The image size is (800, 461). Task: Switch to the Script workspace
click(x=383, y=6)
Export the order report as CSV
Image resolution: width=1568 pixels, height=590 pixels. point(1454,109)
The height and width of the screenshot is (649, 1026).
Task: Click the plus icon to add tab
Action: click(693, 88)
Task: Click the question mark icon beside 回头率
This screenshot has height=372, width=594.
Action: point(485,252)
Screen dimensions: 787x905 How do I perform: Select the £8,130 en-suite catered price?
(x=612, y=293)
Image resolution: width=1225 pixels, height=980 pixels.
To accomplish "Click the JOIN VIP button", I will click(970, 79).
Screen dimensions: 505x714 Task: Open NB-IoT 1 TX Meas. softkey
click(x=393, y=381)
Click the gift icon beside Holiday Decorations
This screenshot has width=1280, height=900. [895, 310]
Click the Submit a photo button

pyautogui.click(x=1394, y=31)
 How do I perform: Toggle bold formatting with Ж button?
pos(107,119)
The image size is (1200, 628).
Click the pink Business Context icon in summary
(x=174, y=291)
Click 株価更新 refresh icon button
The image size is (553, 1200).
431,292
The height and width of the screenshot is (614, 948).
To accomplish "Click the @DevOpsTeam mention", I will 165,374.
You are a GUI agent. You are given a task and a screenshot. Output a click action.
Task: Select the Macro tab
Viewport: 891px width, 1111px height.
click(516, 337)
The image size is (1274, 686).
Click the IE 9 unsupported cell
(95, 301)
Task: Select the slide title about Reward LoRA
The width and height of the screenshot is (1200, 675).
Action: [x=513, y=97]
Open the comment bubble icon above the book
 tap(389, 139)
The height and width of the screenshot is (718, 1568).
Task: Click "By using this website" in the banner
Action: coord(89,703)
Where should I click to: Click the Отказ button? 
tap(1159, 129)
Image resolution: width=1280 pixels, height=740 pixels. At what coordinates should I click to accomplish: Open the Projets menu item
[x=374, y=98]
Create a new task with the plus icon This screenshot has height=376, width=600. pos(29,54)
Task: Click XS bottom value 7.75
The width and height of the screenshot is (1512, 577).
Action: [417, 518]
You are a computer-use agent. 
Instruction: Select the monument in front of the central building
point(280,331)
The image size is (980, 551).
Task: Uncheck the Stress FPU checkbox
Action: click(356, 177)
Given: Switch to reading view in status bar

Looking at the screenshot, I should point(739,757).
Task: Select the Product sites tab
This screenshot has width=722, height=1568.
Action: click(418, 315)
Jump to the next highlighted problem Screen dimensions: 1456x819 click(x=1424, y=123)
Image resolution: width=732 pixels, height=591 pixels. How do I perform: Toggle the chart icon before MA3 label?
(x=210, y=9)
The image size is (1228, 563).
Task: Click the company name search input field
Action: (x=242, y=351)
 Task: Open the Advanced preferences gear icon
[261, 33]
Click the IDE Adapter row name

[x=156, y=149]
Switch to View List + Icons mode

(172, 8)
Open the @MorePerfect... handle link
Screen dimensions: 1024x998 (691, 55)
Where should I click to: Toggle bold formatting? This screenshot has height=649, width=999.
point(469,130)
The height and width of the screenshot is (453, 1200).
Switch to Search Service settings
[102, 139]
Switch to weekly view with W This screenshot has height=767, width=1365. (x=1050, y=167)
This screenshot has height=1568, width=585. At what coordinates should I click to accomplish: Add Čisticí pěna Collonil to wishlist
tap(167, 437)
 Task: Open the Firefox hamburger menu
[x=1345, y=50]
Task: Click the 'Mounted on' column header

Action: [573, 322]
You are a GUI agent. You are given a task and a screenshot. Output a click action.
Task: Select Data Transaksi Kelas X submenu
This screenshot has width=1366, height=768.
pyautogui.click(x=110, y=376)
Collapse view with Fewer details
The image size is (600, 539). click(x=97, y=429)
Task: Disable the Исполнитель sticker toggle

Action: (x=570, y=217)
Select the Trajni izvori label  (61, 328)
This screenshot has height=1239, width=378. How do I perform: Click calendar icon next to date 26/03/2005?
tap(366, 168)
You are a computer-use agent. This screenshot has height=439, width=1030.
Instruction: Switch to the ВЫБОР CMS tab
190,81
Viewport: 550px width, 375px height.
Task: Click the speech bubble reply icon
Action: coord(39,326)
☆ ☆ ☆ ☆ ☆ ☆ ☆
◆ **TASK GOAL**
The required output is every line of the entries, starting at the one that contains "You are a computer-use agent. This" and ending at the last, copied exactly.

◆ **SOLUTION TO THIS TASK**
You are a computer-use agent. This screenshot has height=439, width=1030.
Instruction: Switch to the ВЫБОР CMS tab
190,81
Viewport: 550px width, 375px height.
Task: Click the speech bubble reply icon
Action: coord(39,326)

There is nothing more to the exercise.